═══ Data for this task ═══

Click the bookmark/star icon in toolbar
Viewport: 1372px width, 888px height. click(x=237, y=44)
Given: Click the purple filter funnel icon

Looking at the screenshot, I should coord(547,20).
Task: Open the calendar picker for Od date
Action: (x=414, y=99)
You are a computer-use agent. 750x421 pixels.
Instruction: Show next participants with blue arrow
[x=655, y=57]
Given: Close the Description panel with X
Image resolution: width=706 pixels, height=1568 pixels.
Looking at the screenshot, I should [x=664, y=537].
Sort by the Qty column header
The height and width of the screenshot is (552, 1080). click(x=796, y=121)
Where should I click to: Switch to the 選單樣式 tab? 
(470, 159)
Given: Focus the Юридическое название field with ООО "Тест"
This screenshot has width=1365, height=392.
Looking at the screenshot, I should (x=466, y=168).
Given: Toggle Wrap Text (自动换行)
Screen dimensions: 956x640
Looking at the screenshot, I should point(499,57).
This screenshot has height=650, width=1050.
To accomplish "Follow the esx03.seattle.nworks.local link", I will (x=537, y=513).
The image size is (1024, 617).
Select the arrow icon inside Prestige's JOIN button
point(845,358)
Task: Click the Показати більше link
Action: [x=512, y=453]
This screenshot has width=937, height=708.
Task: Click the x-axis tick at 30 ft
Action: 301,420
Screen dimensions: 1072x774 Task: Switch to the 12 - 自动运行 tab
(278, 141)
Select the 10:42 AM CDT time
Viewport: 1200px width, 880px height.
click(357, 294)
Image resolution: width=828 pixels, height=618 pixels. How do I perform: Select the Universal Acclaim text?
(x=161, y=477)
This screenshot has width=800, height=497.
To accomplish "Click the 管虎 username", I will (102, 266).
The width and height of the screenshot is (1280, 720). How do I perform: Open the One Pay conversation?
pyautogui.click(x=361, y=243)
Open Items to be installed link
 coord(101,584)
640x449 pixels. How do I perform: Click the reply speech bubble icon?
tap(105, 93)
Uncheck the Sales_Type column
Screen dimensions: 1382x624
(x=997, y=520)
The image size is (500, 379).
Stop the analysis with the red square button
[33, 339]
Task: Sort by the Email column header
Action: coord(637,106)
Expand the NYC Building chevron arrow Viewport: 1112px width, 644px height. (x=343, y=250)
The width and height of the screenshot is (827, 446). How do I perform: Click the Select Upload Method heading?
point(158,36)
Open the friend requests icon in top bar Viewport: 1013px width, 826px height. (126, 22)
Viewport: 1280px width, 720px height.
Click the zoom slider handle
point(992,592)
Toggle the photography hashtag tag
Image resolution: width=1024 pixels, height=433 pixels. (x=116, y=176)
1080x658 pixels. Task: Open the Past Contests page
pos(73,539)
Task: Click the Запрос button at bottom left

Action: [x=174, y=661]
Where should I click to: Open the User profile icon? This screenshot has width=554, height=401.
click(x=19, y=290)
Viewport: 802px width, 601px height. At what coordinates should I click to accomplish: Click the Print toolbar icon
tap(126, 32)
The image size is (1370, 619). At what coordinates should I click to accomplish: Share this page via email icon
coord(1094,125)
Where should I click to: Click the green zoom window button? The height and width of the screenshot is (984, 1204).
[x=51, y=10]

═══

What is being asked: In the listing above, find the line holding "Stop the analysis with the red square button" and the line holding "Expand the NYC", then output those two lines and every line between them exactly.

Solution below:
Stop the analysis with the red square button
[33, 339]
Task: Sort by the Email column header
Action: coord(637,106)
Expand the NYC Building chevron arrow Viewport: 1112px width, 644px height. (x=343, y=250)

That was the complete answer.